Activity:
Search the records for the line with "Open the comments sidebar icon". Output that line and each line after it, exactly, and stop at the end; omit pictures.

[Saved entries]
- - -

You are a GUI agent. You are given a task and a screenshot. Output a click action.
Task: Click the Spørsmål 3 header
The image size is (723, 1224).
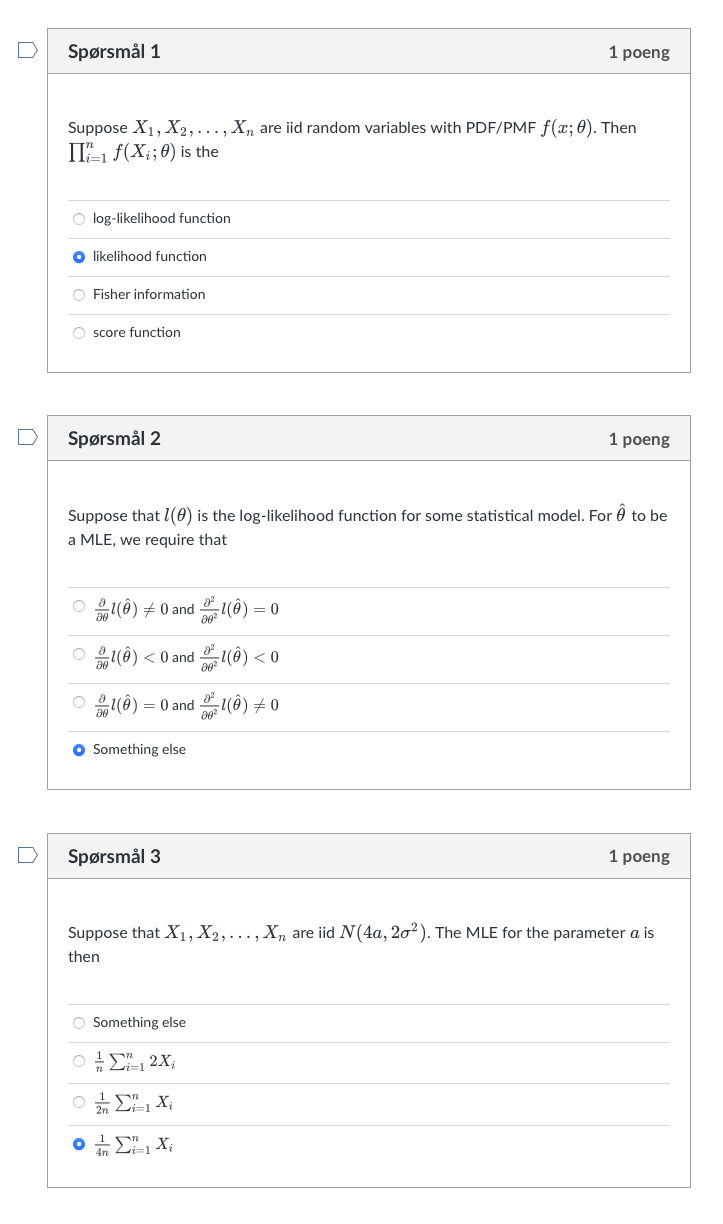coord(114,856)
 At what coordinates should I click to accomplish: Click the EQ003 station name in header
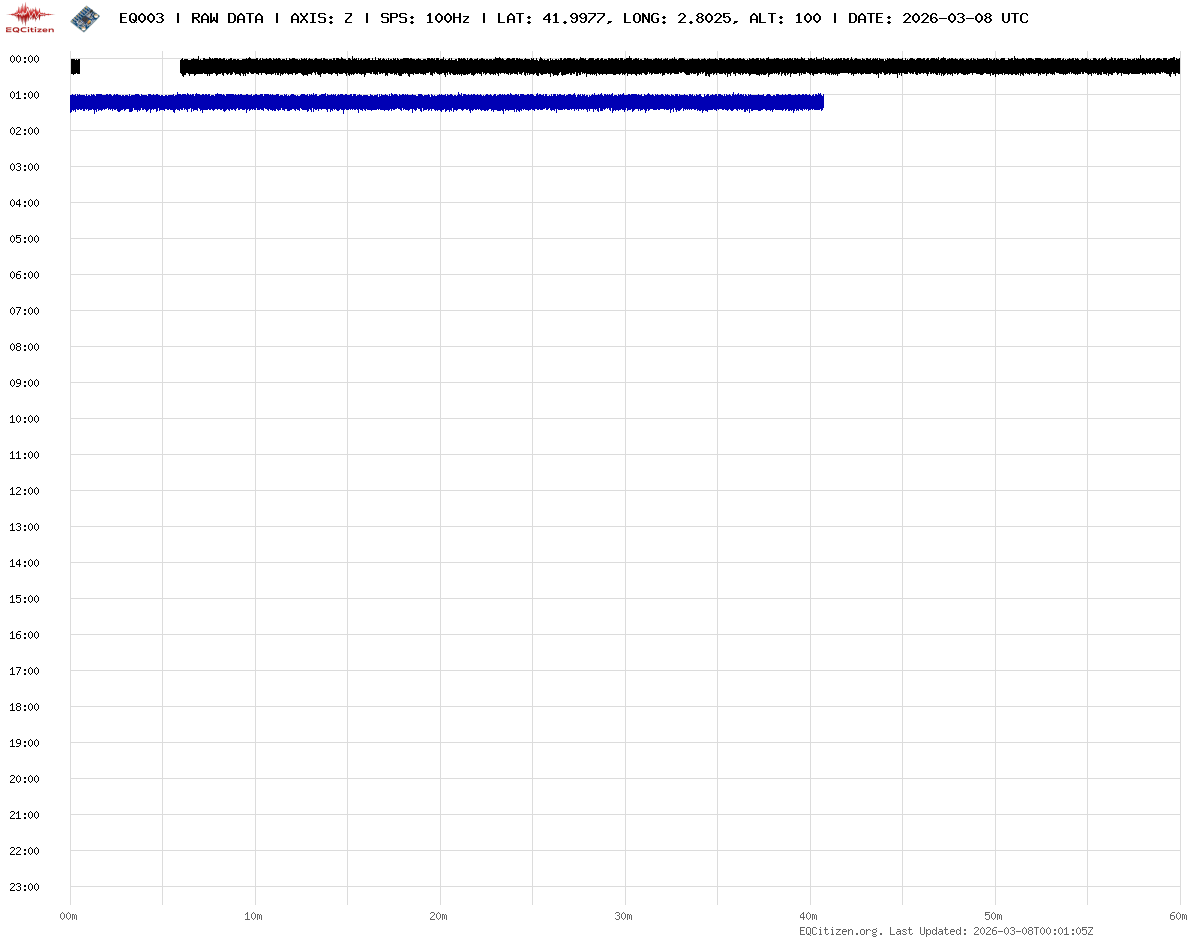click(x=141, y=18)
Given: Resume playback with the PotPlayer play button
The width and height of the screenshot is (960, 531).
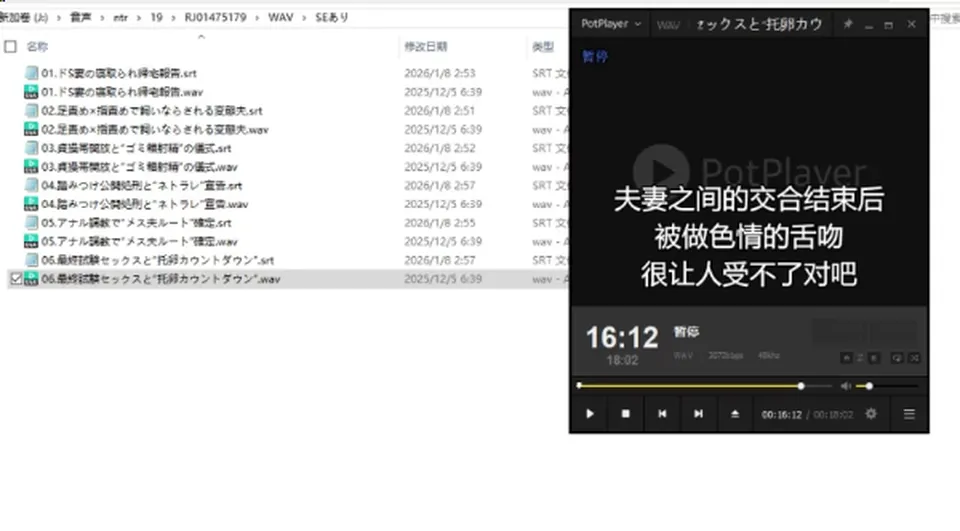Looking at the screenshot, I should (590, 414).
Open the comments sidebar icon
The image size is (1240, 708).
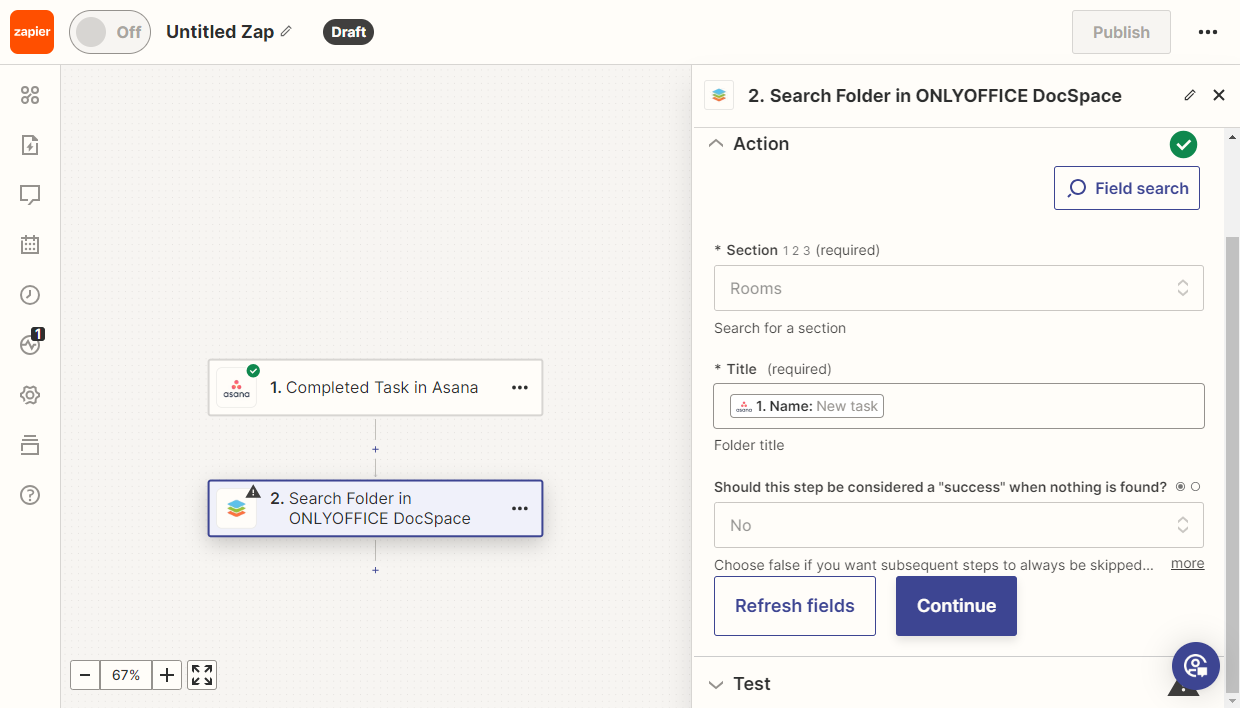point(30,195)
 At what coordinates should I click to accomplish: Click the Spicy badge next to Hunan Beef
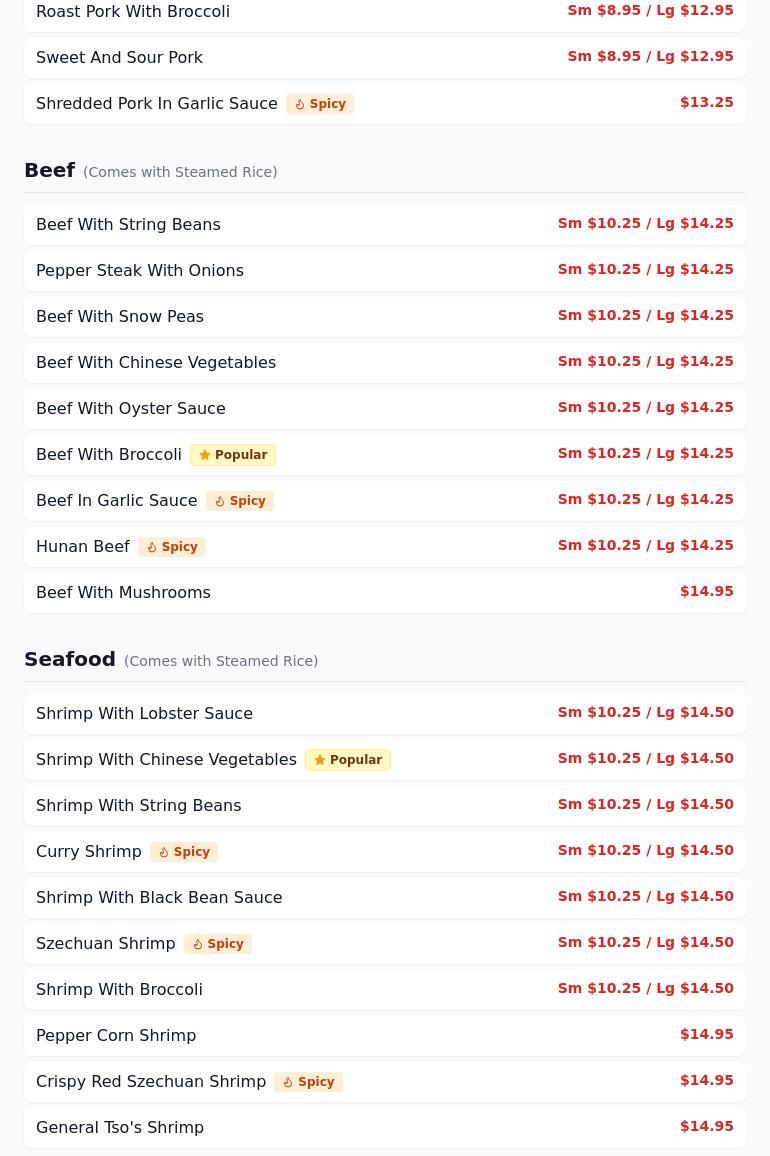tap(172, 547)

- - -

Result for this task:
Open the comments sidebar icon
The image size is (1240, 708).
point(30,195)
 At what coordinates should I click to accomplish: Click the Spicy badge next to Hunan Beef
tap(172, 547)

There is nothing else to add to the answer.